(Supplied records Opens)
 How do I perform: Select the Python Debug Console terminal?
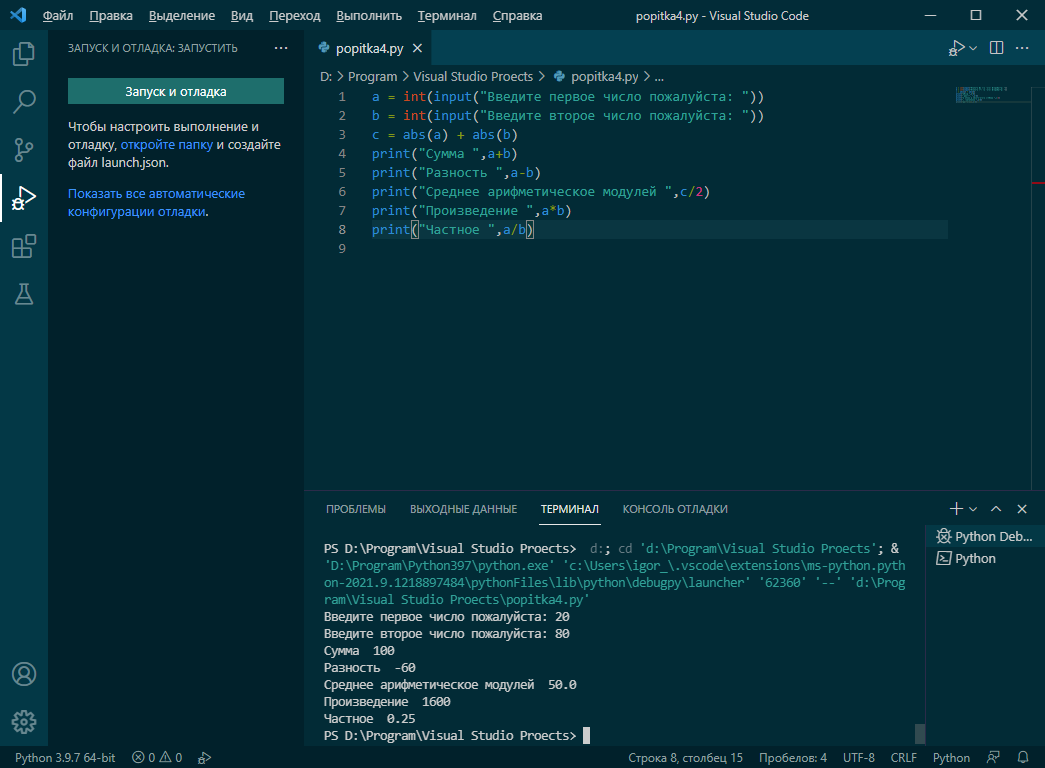pos(984,535)
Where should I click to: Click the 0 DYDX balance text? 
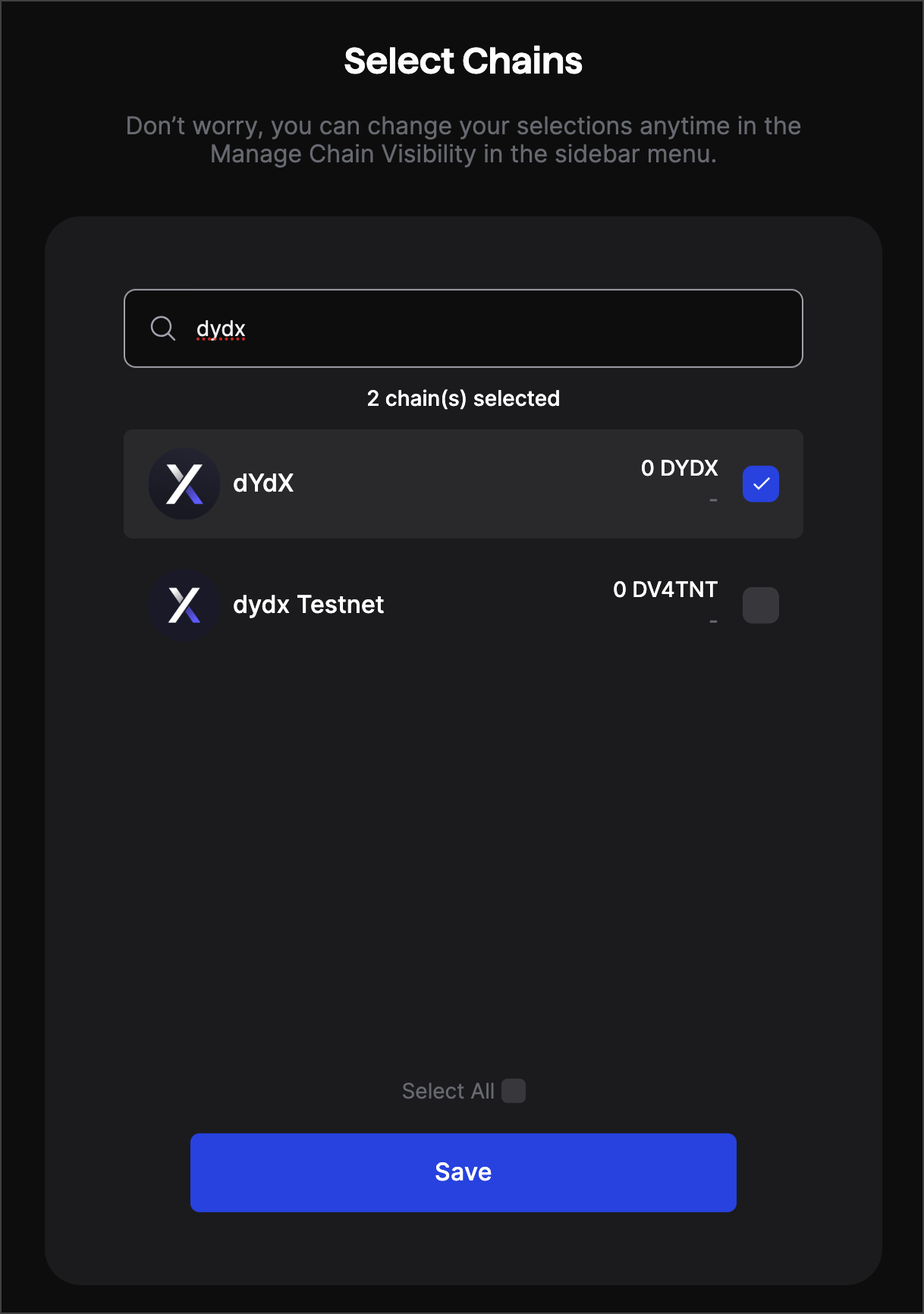(x=679, y=468)
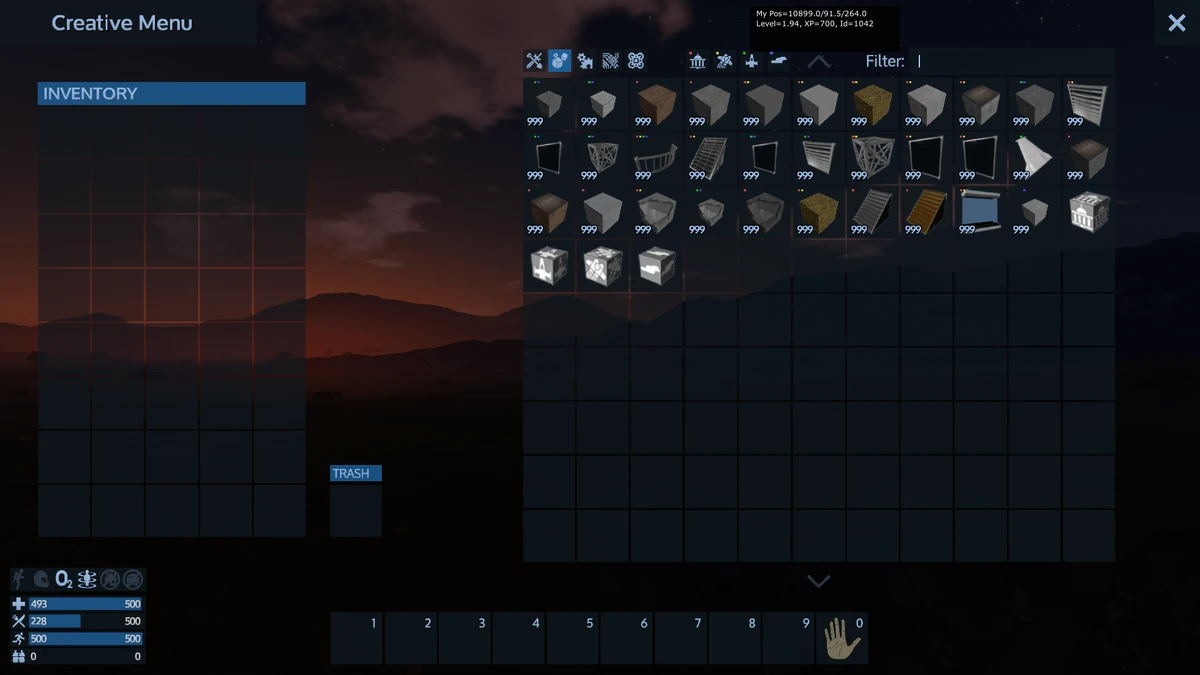Select the deco category icon in the toolbar

click(x=611, y=61)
(Supplied records Closes)
### Goal of the exercise
Your reply must reproduce all of the entries exactly and contain no pictures.

### Finished task
 How do I perform: Select the Python Debug Console terminal?
pos(984,535)
Where should I click to: Click the 0 DYDX balance text? 
(x=679, y=468)
Select the deco category icon in the toolbar

click(x=611, y=61)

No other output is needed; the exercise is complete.